[Collected data]
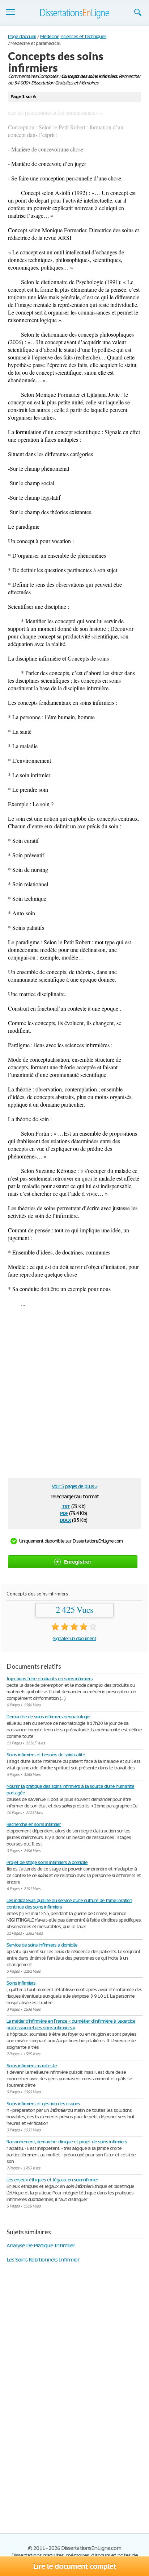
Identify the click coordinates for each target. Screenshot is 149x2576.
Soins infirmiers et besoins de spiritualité (46, 1755)
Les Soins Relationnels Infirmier (43, 2259)
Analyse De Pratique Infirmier (41, 2245)
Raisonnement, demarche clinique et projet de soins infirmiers (67, 2142)
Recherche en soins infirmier (34, 1824)
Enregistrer (77, 1561)
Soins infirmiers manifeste (32, 2066)
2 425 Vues (75, 1609)
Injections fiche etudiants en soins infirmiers (50, 1679)
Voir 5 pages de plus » (74, 1486)
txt (65, 1506)
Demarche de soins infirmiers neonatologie (48, 1717)
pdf (64, 1512)
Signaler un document (74, 1638)
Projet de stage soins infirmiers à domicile (47, 1862)
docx (65, 1519)
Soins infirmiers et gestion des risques (43, 2104)
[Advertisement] (74, 1395)
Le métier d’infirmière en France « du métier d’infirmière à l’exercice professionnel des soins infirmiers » (71, 2024)
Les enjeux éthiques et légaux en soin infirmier (52, 2180)
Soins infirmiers (21, 1983)
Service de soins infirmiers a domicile (42, 1945)
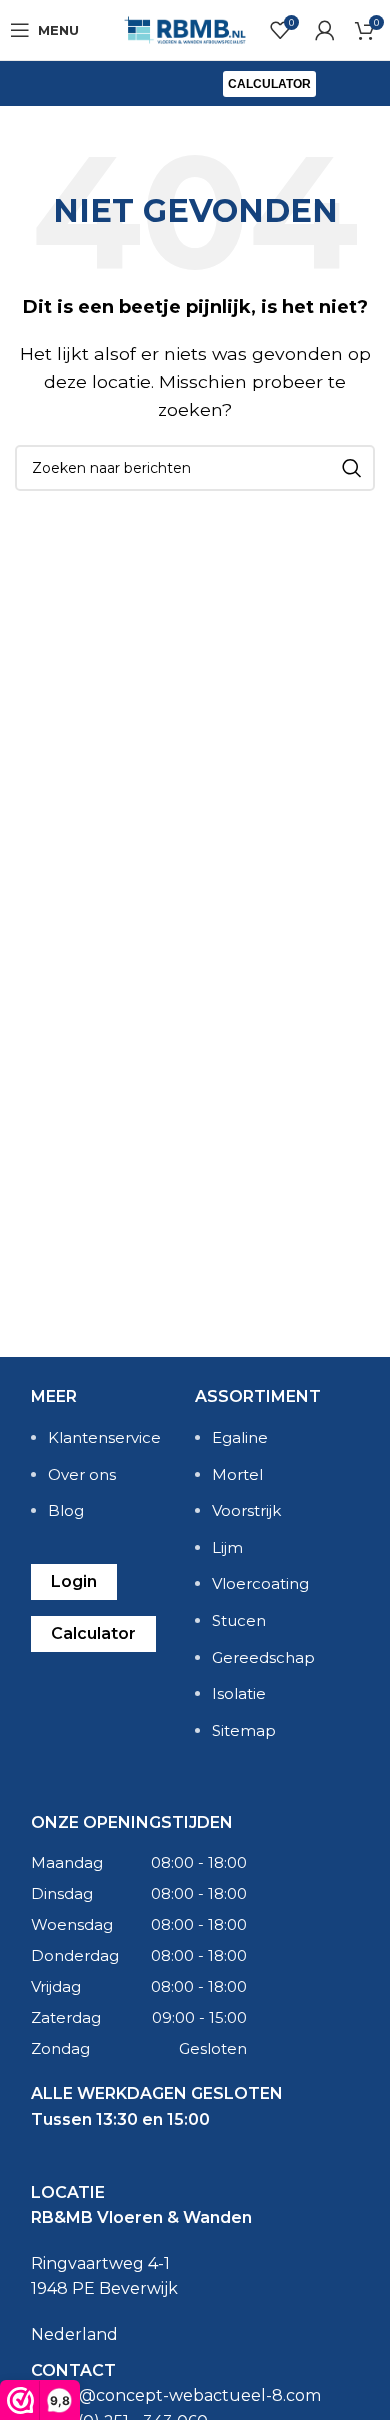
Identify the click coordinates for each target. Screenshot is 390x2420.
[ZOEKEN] (352, 468)
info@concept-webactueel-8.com (185, 2395)
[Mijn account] (325, 30)
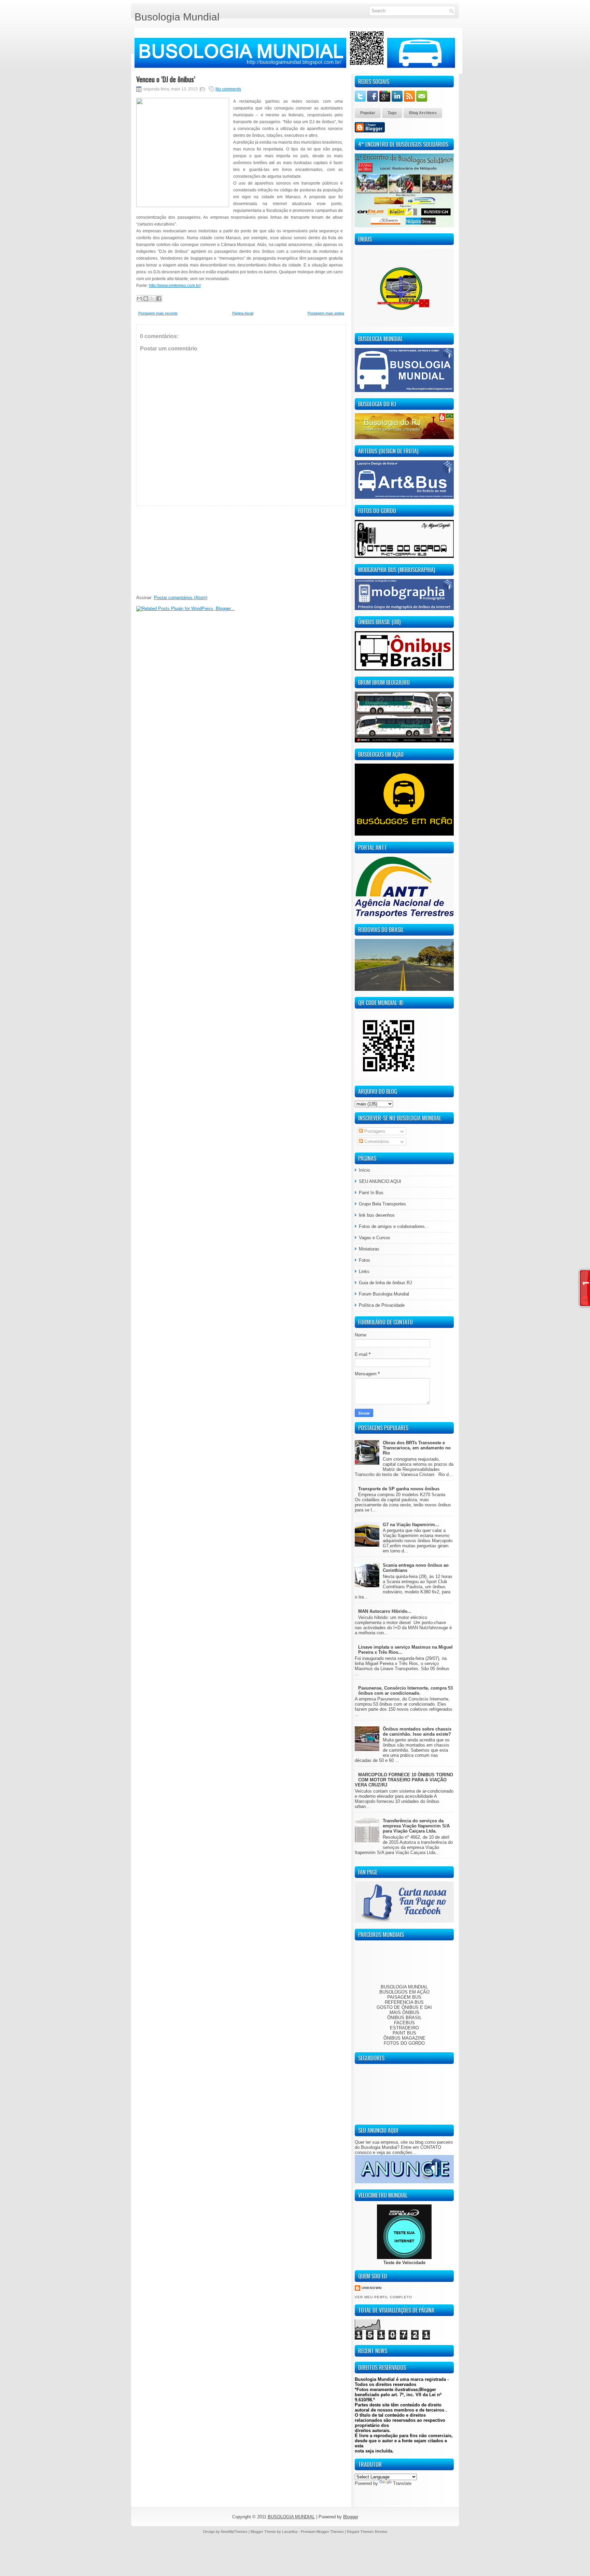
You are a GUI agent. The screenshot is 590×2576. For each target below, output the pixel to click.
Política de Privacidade (382, 1305)
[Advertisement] (187, 548)
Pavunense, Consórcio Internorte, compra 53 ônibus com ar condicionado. (405, 1690)
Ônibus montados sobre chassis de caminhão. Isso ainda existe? (417, 1731)
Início (364, 1170)
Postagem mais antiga (326, 313)
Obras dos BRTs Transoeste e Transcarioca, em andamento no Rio (417, 1448)
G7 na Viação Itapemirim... (411, 1524)
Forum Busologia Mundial (384, 1294)
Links (364, 1271)
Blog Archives (423, 113)
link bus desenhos (377, 1215)
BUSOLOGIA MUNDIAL (291, 2516)
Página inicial (242, 313)
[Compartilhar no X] (152, 298)
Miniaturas (369, 1248)
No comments (228, 89)
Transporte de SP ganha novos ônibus (398, 1488)
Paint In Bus (371, 1192)
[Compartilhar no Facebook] (158, 298)
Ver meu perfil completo (383, 2297)
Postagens (374, 1131)
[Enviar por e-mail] (139, 298)
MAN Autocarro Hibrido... (384, 1611)
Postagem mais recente (158, 313)
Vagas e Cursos (374, 1237)
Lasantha (289, 2532)
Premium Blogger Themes (322, 2532)
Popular (367, 113)
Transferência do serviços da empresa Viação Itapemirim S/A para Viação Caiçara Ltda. (416, 1826)
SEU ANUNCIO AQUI (380, 1181)
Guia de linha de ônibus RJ (385, 1282)
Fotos (364, 1260)
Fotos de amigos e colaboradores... (394, 1226)
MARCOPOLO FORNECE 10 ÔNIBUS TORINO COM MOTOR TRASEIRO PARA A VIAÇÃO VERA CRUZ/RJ (404, 1780)
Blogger (350, 2516)
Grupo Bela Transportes (382, 1203)
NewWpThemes (234, 2532)
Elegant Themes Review (367, 2532)
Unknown (372, 2288)
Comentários (376, 1141)
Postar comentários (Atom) (180, 597)
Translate (402, 2483)
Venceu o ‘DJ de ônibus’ (165, 79)
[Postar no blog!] (145, 298)
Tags (392, 113)
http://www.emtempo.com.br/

*Work task*
Output the data above exactly, excluding images.

*Reply*
Identify the click coordinates for each target. Screenshot is 149x2576.
Soins infirmiers et besoins de spiritualité (46, 1755)
Les Soins Relationnels Infirmier (43, 2259)
Analyse De Pratique Infirmier (41, 2245)
Raisonnement, demarche clinique et projet de soins infirmiers (67, 2142)
Recherche en soins infirmier (34, 1824)
Enregistrer (77, 1561)
Soins infirmiers manifeste (32, 2066)
2 425 Vues (75, 1609)
Injections fiche etudiants en soins infirmiers (50, 1679)
Voir 5 pages de plus » (74, 1486)
txt (65, 1506)
Demarche de soins infirmiers neonatologie (48, 1717)
pdf (64, 1512)
Signaler un document (74, 1638)
Projet de stage soins infirmiers à domicile (47, 1862)
docx (65, 1519)
Soins infirmiers et gestion des risques (43, 2104)
[Advertisement] (74, 1395)
Le métier d’infirmière en France « du métier d’infirmière à l’exercice professionnel des soins infirmiers » (71, 2024)
Les enjeux éthiques et légaux en soin infirmier (52, 2180)
Soins infirmiers (21, 1983)
Service de soins infirmiers a domicile (42, 1945)
Identify the click coordinates for each target. Screenshot is 390x2420.
[ZOEKEN] (352, 468)
info@concept-webactueel-8.com (185, 2395)
[Mijn account] (325, 30)
You are a GUI agent. The screenshot is 590×2576. For each target below, output the pixel to click.
Política de Privacidade (382, 1305)
[Advertisement] (187, 548)
Pavunense, Consórcio Internorte, compra 53 ônibus com ar condicionado. (405, 1690)
Ônibus montados sobre chassis de caminhão. Isso ainda existe? (417, 1731)
Início (364, 1170)
Postagem mais antiga (326, 313)
Obras dos BRTs Transoeste e Transcarioca, em andamento no Rio (417, 1448)
G7 na Viação Itapemirim... (411, 1524)
Forum Busologia Mundial (384, 1294)
Links (364, 1271)
Blog Archives (423, 113)
link bus desenhos (377, 1215)
BUSOLOGIA MUNDIAL (291, 2516)
Página inicial (242, 313)
[Compartilhar no X] (152, 298)
Miniaturas (369, 1248)
No comments (228, 89)
Transporte de SP ganha novos ônibus (398, 1488)
Paint In Bus (371, 1192)
[Compartilhar no Facebook] (158, 298)
Ver meu perfil completo (383, 2297)
Postagens (374, 1131)
[Enviar por e-mail] (139, 298)
MAN Autocarro Hibrido... (384, 1611)
Postagem mais recente (158, 313)
Vagas e Cursos (374, 1237)
Lasantha (289, 2532)
Premium Blogger Themes (322, 2532)
Popular (367, 113)
Transferência do serviços da empresa Viação Itapemirim S/A para Viação Caiçara Ltda. (416, 1826)
SEU ANUNCIO AQUI (380, 1181)
Guia de linha de ônibus RJ (385, 1282)
Fotos (364, 1260)
Fotos de amigos e colaboradores... (394, 1226)
MARCOPOLO FORNECE 10 ÔNIBUS TORINO COM MOTOR TRASEIRO PARA A VIAÇÃO VERA CRUZ/RJ (404, 1780)
Blogger (350, 2516)
Grupo Bela Transportes (382, 1203)
NewWpThemes (234, 2532)
Elegant Themes Review (367, 2532)
Unknown (372, 2288)
Comentários (376, 1141)
Postar comentários (Atom) (180, 597)
Translate (402, 2483)
Venceu o ‘DJ de ônibus’ (165, 79)
[Postar no blog!] (145, 298)
Tags (392, 113)
http://www.emtempo.com.br/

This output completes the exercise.